-- Opening Marker --

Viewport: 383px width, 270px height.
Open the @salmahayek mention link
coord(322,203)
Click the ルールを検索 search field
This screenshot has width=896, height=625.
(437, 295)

-- Closing Marker --

● **THE PROBLEM**
Return the records exactly, every line included.

● **EXERCISE RESPONSE**
Viewport: 383px width, 270px height.
Open the @salmahayek mention link
coord(322,203)
Click the ルールを検索 search field
This screenshot has width=896, height=625.
(437, 295)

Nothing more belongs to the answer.